The University of New Haven (UNH) art exhibition "Loss Generation" offers a play on the technical phrase "generation loss" and the historical term "lost generation." Curated by Christina Vassallo, "Loss Generation" explores the motivation behind reproducing an experience, phenomenon or cultural by-product. Vassallo notes that adherence to the original subject matter is often compromised by the faulty and subjective act of remembering, similar to the generation loss that accumulates between copies of data-like mixtapes or resized digital images. She adds that the artists participating in "Loss Generation" capitalize on this unfaithful process by focusing on the inflated cultural, economic or personal values that surround the true content of the initial experience.

"Loss Generation" includes works by Daniel Bejar, Jonathan Brand, Debbie Hesse, Hiroshi Kumagai, Graham McNamara, Amy Youngs and Frank Zadlo. The exhibition illustrates a yearning for the materialization of Platonic ideals, while at the same time revealing the fascination with inauthenticity.
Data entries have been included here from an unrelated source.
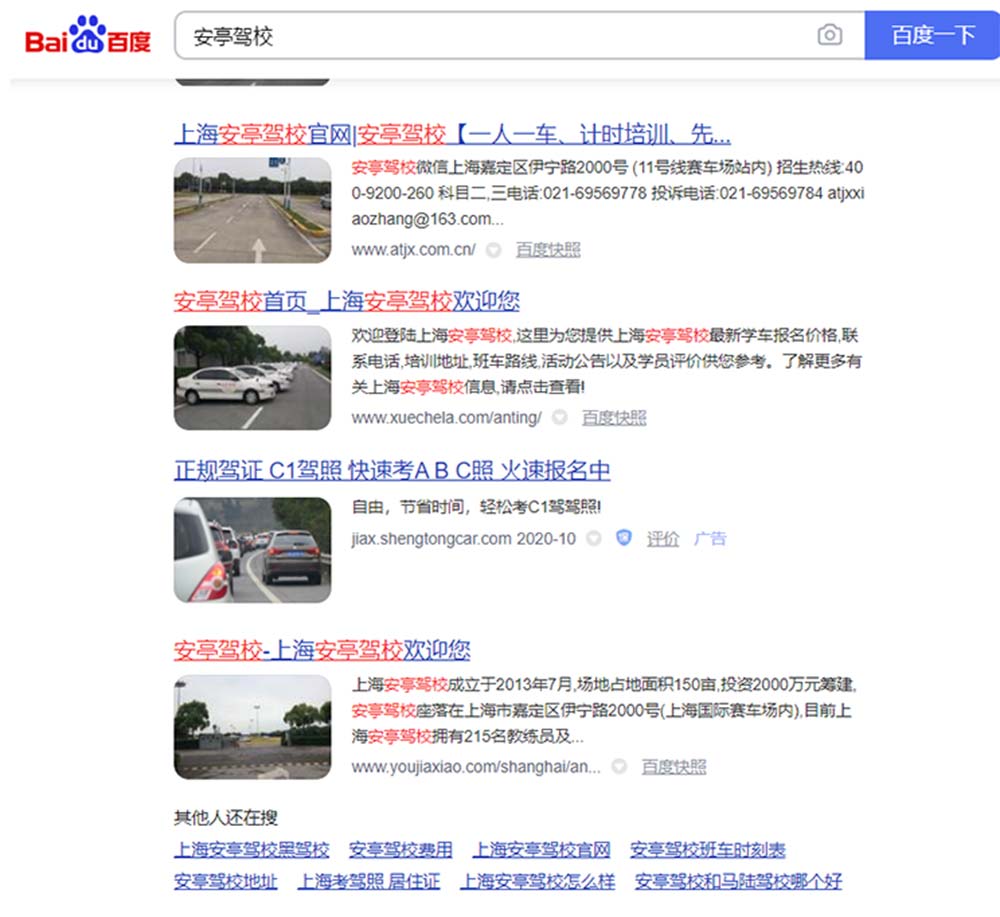Open 安亭驾校首页_上海安亭驾校欢迎您 result
1000x917 pixels.
tap(346, 301)
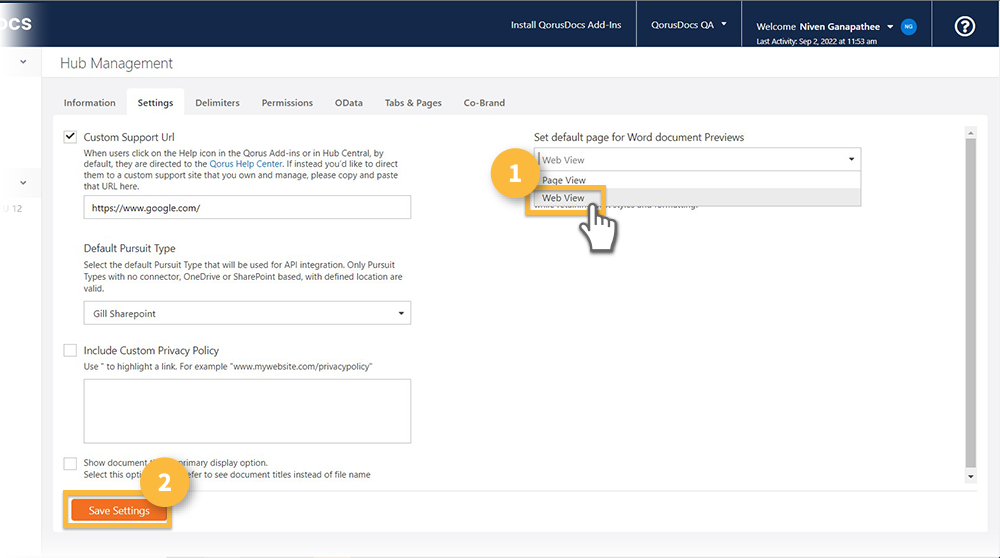Collapse the top sidebar chevron
1000x558 pixels.
(23, 62)
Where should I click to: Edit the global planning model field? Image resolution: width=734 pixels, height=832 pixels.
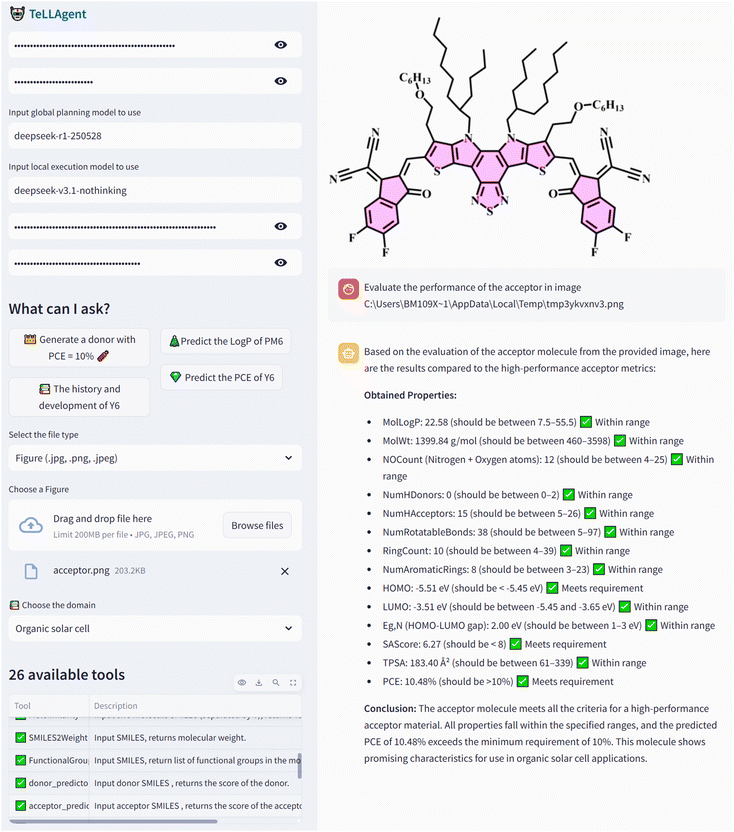155,136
Viewed through the lens of nostalgia, personal narratives are mythologized. Recreating them for the viewer requires the distortion of fact. Transformation, and possibly degradation, occurs through the production of something new from something familiar resulting in a feeling of disillusionment.

When:            

Exhibition: Tuesday, February 22 - Friday, March 25, 2011

Reception: Thursday, February 24, 2011, 5-7 p.m.

Gallery Hours: Tuesday-Thursday, 11 a.m. - 4 p.m., Friday and Saturday 11 a.m. - 2 p.m.

Where:          

Seton Art Gallery, Dodds Hall, UNH Main Campus

Christina Vassallo is an independent curator based in Brooklyn, New York. She founded Random Number, a curatorial platform that specializes in promoting emerging artists, in 2007. She made her curatorial debut in 2003 with a series of weekend-long exhibitions in a Queens, New York apartment. She has organized projects for a variety of profit and non-profit venues. Her most recent projects include "System: System," a 40-person exhibition in the abandoned St. Cecilia's convent in Brooklyn; "The Golden Door," a miniature golf course inspired by United States immigration policy for Jersey City Museum; "Bright Nights," a program of digital artworks projected onto the Manhattan Bridge; and "Darkness Descends: Norwegian Art Now," a traveling show about macabre tendencies in contemporary Norwegian art at chashama, a gallery in New York City, and Lafayette College in Easton, Pennsylvania. Vassallo's projects have been reviewed in "The New York Times," "The Wall Street Journal," "The Star Ledger," Flavorpill, Hyperallergic and Art Fag City. Her work also was featured on WPIX, NY1, and New Jersey Public Television and Radio. In addition to her Random Number projects, she is currently the adjunct curator at Flux Factory. Vassallo previously served as associate director of Kinz, Tillou + Feigen gallery and ART&IDEA gallery in New York City. She has been an assistant curator at the American Federation of Arts. She holds a bachelor's degree in art history and a master's degree in visual arts management from New York University.